◆ What is being asked:
Report how many lines of the entries below contain the string "perform", counting only matches in the same case. Give only the number.

◆ Entries shown:
+ + +

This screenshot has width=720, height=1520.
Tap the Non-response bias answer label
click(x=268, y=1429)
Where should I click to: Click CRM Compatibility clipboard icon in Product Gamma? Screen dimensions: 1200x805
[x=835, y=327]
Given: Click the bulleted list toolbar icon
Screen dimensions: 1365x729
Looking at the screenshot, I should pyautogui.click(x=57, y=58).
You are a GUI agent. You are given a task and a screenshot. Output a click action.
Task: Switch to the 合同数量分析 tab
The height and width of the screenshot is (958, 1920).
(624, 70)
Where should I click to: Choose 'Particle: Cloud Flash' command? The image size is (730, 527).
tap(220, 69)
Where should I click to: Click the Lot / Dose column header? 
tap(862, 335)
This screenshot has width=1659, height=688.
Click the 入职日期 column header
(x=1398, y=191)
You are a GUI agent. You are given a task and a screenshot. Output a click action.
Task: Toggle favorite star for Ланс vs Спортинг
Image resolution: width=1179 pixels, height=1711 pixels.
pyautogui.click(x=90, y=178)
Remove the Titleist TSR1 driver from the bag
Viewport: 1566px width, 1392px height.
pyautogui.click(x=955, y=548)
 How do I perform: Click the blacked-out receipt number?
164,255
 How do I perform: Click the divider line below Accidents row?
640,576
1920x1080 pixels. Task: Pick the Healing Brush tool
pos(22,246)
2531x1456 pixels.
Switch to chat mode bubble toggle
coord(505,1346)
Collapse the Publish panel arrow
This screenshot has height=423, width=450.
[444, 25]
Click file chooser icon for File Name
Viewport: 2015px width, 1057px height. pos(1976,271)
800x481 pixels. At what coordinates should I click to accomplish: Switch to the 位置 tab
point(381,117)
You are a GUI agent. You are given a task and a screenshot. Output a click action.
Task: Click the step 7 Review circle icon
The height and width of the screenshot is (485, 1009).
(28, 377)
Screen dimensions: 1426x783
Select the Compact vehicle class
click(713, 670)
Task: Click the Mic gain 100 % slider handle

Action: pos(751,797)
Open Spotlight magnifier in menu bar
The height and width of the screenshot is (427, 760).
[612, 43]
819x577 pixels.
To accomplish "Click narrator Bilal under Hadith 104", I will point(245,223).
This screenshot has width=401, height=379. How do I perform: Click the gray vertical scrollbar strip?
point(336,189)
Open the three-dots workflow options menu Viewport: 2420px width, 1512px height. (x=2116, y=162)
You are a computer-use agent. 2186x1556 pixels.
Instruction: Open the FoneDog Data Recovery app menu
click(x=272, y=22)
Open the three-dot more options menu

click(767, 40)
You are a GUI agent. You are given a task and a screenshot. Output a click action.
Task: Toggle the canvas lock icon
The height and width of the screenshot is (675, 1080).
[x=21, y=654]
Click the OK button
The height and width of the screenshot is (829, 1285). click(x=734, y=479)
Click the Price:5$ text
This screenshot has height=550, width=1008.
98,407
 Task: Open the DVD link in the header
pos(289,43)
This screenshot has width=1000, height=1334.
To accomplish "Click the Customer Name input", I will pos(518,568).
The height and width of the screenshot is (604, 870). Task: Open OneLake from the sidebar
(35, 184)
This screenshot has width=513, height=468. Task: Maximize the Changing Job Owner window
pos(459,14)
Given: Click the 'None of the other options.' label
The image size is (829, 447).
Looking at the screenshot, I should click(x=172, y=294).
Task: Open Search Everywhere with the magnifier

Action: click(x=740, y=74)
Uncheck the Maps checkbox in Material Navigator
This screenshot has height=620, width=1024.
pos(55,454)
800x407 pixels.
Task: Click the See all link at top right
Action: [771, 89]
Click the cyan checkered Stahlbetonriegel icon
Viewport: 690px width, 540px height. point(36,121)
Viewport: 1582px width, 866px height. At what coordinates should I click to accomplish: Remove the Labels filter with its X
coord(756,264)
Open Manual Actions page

+ + +

◆ Full answer:
3